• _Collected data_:
----
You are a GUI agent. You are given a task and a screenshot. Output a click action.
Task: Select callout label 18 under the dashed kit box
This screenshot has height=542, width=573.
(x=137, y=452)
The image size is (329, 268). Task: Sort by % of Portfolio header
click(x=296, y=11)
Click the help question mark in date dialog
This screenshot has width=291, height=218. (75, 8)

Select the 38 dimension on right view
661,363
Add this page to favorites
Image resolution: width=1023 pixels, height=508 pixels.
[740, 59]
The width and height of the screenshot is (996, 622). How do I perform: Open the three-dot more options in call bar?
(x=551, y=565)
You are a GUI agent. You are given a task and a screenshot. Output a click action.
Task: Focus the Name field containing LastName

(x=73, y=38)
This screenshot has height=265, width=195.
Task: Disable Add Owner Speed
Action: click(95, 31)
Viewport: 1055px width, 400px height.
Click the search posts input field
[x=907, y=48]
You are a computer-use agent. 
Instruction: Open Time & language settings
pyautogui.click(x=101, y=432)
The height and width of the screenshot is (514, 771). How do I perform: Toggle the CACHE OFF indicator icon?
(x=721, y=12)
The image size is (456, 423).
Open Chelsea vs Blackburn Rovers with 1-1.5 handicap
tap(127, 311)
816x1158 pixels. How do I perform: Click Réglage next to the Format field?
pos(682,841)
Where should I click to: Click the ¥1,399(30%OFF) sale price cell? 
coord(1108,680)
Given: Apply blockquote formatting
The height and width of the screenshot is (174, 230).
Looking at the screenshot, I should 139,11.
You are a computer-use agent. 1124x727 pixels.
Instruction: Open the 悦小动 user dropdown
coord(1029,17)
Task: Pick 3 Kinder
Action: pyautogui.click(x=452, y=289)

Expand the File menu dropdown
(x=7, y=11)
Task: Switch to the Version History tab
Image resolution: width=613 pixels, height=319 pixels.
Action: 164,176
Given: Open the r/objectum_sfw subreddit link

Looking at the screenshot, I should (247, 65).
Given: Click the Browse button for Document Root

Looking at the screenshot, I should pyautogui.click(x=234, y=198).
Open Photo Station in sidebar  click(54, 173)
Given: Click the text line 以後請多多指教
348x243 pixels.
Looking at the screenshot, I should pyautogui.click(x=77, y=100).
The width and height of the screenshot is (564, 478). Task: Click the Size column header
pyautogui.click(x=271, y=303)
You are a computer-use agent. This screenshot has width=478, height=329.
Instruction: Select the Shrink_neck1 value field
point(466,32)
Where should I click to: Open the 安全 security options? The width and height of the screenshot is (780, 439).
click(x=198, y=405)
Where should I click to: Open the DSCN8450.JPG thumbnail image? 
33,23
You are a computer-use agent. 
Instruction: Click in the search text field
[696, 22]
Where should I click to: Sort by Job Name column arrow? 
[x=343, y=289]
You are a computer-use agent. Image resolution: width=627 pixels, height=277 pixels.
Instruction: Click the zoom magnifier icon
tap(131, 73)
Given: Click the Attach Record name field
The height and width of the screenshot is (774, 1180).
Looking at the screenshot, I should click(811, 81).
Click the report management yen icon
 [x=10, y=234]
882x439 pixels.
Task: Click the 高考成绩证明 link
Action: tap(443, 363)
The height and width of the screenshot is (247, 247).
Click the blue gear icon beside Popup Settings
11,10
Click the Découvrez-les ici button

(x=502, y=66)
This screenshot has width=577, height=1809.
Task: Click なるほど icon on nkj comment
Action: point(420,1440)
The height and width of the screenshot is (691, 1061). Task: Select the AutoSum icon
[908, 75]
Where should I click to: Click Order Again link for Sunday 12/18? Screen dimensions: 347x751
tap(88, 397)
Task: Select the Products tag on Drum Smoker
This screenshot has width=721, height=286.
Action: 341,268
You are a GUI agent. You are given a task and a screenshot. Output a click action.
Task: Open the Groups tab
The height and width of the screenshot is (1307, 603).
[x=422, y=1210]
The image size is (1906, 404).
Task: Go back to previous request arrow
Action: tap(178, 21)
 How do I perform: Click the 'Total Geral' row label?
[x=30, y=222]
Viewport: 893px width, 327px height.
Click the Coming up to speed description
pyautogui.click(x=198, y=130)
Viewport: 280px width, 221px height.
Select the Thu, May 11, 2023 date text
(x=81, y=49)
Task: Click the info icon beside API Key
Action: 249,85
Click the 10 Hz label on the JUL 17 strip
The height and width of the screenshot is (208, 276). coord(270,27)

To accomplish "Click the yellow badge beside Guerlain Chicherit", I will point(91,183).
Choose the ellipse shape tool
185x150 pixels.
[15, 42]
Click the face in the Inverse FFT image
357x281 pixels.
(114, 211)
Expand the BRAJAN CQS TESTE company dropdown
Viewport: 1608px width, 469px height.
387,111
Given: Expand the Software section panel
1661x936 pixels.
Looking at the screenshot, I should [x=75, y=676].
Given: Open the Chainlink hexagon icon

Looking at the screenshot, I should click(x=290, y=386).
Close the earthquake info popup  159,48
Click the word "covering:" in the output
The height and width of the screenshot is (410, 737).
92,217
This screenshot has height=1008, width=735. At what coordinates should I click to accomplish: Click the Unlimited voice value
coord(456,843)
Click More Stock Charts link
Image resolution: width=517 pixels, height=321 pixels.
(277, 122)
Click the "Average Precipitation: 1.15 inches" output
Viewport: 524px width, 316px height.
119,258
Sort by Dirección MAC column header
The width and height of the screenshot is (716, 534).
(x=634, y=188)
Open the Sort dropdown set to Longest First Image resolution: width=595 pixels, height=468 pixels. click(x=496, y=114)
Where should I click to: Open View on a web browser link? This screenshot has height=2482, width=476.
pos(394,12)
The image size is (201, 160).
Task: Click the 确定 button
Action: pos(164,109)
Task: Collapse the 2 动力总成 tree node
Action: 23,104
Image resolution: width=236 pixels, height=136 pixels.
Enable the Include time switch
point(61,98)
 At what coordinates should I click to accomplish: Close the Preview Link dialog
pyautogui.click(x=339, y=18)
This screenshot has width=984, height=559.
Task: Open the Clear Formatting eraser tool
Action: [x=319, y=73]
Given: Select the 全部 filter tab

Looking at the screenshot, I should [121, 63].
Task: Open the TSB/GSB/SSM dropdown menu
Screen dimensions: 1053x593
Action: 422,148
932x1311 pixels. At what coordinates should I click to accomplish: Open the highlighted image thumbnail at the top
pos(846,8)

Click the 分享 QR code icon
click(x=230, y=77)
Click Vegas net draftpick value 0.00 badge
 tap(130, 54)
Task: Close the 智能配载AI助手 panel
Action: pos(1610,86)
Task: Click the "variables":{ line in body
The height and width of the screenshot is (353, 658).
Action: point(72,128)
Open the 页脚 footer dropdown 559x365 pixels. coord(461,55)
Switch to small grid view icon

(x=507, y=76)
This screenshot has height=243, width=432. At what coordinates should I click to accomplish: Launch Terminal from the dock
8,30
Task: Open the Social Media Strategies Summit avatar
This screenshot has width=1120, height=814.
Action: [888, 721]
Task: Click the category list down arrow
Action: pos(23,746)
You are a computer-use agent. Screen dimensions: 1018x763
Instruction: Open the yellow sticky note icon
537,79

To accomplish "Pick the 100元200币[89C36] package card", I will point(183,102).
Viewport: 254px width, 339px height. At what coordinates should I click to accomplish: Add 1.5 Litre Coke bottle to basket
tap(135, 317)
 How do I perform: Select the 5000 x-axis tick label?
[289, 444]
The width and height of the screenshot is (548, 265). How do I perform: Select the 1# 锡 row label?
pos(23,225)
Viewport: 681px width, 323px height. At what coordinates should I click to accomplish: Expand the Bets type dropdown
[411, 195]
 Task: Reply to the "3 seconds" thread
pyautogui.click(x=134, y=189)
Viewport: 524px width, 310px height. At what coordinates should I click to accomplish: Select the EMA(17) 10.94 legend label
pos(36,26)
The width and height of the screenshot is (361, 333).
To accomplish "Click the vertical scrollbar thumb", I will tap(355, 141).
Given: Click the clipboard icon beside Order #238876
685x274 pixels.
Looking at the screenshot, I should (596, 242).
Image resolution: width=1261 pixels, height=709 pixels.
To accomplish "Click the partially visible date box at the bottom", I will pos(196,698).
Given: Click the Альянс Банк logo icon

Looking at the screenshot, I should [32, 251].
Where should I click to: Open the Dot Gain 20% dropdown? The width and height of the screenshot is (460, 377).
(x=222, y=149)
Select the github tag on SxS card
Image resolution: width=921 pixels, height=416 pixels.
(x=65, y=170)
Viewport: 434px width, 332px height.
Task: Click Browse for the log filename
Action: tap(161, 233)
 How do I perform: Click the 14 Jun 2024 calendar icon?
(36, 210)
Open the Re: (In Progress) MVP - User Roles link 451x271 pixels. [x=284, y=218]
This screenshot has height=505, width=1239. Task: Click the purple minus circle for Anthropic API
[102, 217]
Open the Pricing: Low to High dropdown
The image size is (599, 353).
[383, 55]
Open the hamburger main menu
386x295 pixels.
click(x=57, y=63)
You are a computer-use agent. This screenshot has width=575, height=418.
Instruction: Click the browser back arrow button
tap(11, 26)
----
• _PROMPT_:
Print only these lines, please. They run from the start of the entries above to the line containing "Add this page to favorites", both ends included, and must match exactly.

• _RESULT OF THE EXERCISE_:
You are a GUI agent. You are given a task and a screenshot. Output a click action.
Task: Select callout label 18 under the dashed kit box
This screenshot has height=542, width=573.
(x=137, y=452)
The image size is (329, 268). Task: Sort by % of Portfolio header
click(x=296, y=11)
Click the help question mark in date dialog
This screenshot has width=291, height=218. (75, 8)

Select the 38 dimension on right view
661,363
Add this page to favorites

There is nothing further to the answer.